:: Excerpted text ::
--- START ---

Anybody remember this stellar review of using an EV in the real world?

Stalled on the E.V. Highway - The New York Times

Stalled Out on Tesla's Electric Highway
By John M. Broder

WASHINGTON — Having established a fast-charging foothold in California for its electric cars, Tesla Motors has brought its formula east, opening two ultrafast charging stations in December that would, in theory, allow a speedy electric-car road trip between here and Boston.

But as I discovered on a recent test drive of the company’s high-performance Model S sedan, theory can be trumped by reality, especially when Northeast temperatures plunge.

Tesla, the electric-car manufacturer run by Elon Musk, the billionaire behind PayPal and SpaceX, offered a high-performance Model S sedan for a trip along the newly electrified stretch of Interstate 95. It seemed an ideal bookend to The Times’s encouraging test drive last September on the West Coast.

The new charging points, at service plazas in Newark, Del., and Milford, Conn., are some 200 miles apart. That is well within the Model S’s 265-mile estimated range, as rated by the Environmental Protection Agency, for the version with an 85 kilowatt-hour battery that I drove — and even more comfortably within Tesla’s claim of 300 miles of range under ideal conditions. Of course, mileage may vary.

The 480-volt Supercharger stations deliver enough power for 150 miles of travel in 30 minutes, and a full charge in about an hour, for the 85 kilowatt-hour Model S. (Adding the fast-charge option to cars with the midlevel 60 kilowatt-hour battery costs $2,000.) That’s quite a bit longer than it takes to pump 15 gallons of gasoline, but at Supercharger stations Tesla pays for the electricity, which seems a reasonable trade for fast, silent and emissions-free driving. Besides, what’s Sbarro for?

The car is a technological wonder, with luminous paint on aluminum bodywork, a spacious and ultrahip cabin, a 17-inch touch screen to control functions from suspension height to the Google-driven navigation system. Feeding the 416 horsepower motor of the top-of-the-line Model S Performance edition is a half-ton lithium-ion battery pack slung beneath the cockpit; that combination is capable of flinging this $101,000 luxury car through the quarter mile as quickly as vaunted sport sedans like the Cadillac CTS-V.

The Model S has won multiple car-of-the-year awards and is, many reviews would have you believe, the coolest car on the planet.

What fun, no? Well, no.

Setting out on a sunny 30-degree day two weeks ago, my trip started well enough. A Tesla agent brought the car to me in suburban Washington with a full charge, and driving at normal highway speeds I reached the Delaware charging dock with the battery still having roughly half its energy remaining. I went off for lunch at the service plaza, checking occasionally on the car’s progress. After 49 minutes, the display read “charge complete,” and the estimated available driving distance was 242 miles.

Fat city; no attendant and no cost.

--- END ---

:: Goals ::
• a. In the Tesla road-trip article, how long did the car charge at the Delaware station before the display read "charge complete"?
• b. Write the next few paragraphs of the article about the Tesla Model S road trip, picking up after "Fat city; no attendant and no cost."

:: Material provided ::

--- START ---

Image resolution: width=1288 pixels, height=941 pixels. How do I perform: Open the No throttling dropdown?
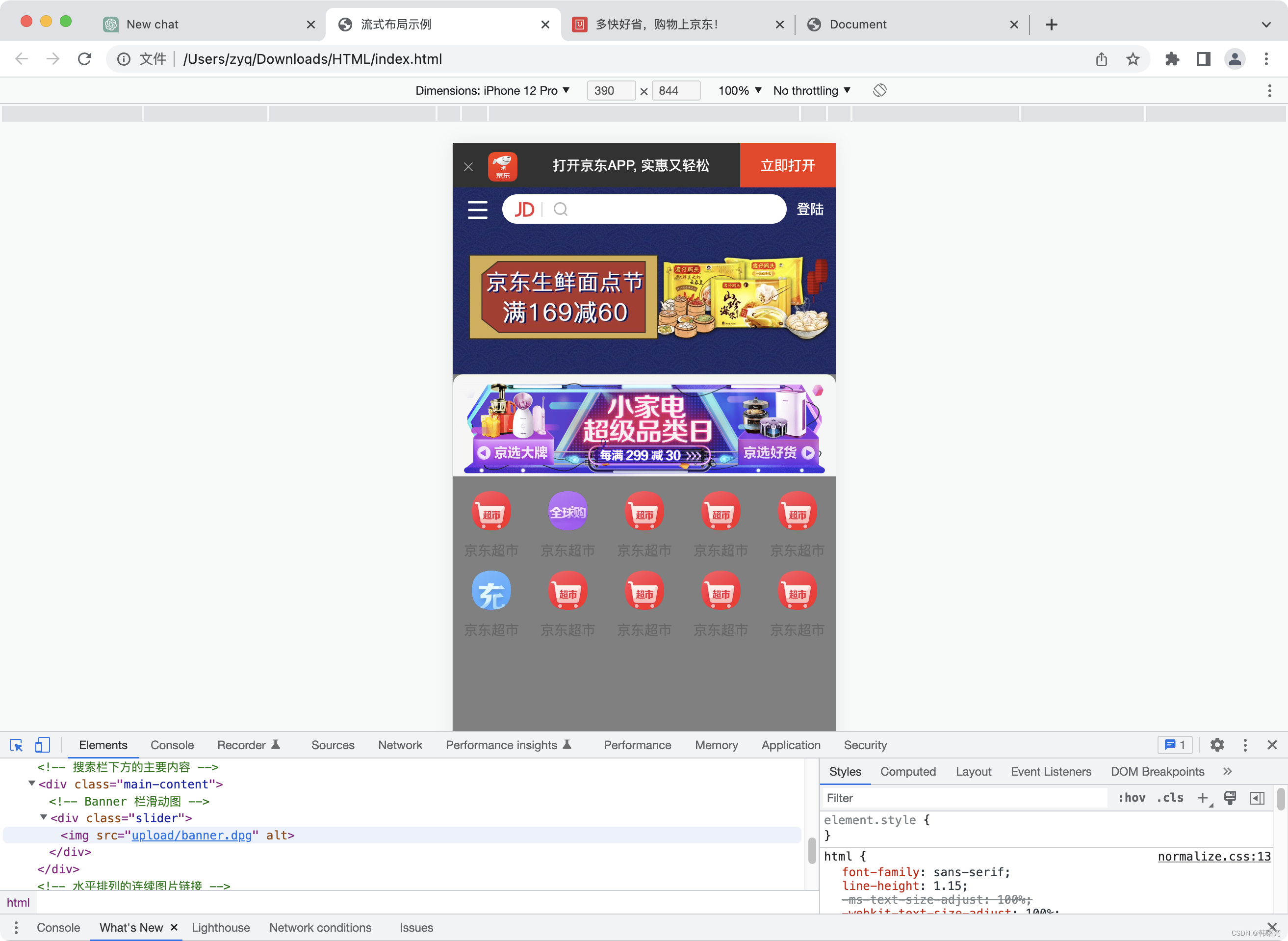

--- END ---

:: The results ::
• a. 49 minutes.

• b.
As I crossed into New Jersey some 15 miles later, I noticed that the estimated range was falling faster than miles were accumulating. At 68 miles since recharging, the range had dropped by 85 miles, and a little mental math told me that reaching Milford would be a stretch.

I began following Tesla’s range-maximization guidelines, which meant dispensing with such battery-draining amenities as warming the cabin and keeping up with traffic. I turned the climate control to low — the temperature was still in the 30s — and planted myself in the far right lane with the cruise control set at 54 miles per hour (the speed limit is 65). Buicks and 18-wheelers flew past, their drivers staring at the nail-polish-red wondercar with California dealer plates.

Nearing New York, I made the first of several calls to Tesla officials about my creeping range anxiety. The woman who had delivered the car told me to turn off the cruise control; company executives later told me that advice was wrong. All the while, my feet were freezing and my knuckles were turning white.

After a short break in Manhattan, the range readout said 79 miles; the Milford charging station was 73 miles away. About 20 miles from Milford, less than 10 miles of range remained. I called Tesla again, and Ted Merendino, a product planner, told me that even when the display reached zero there would still be a few miles of cushion.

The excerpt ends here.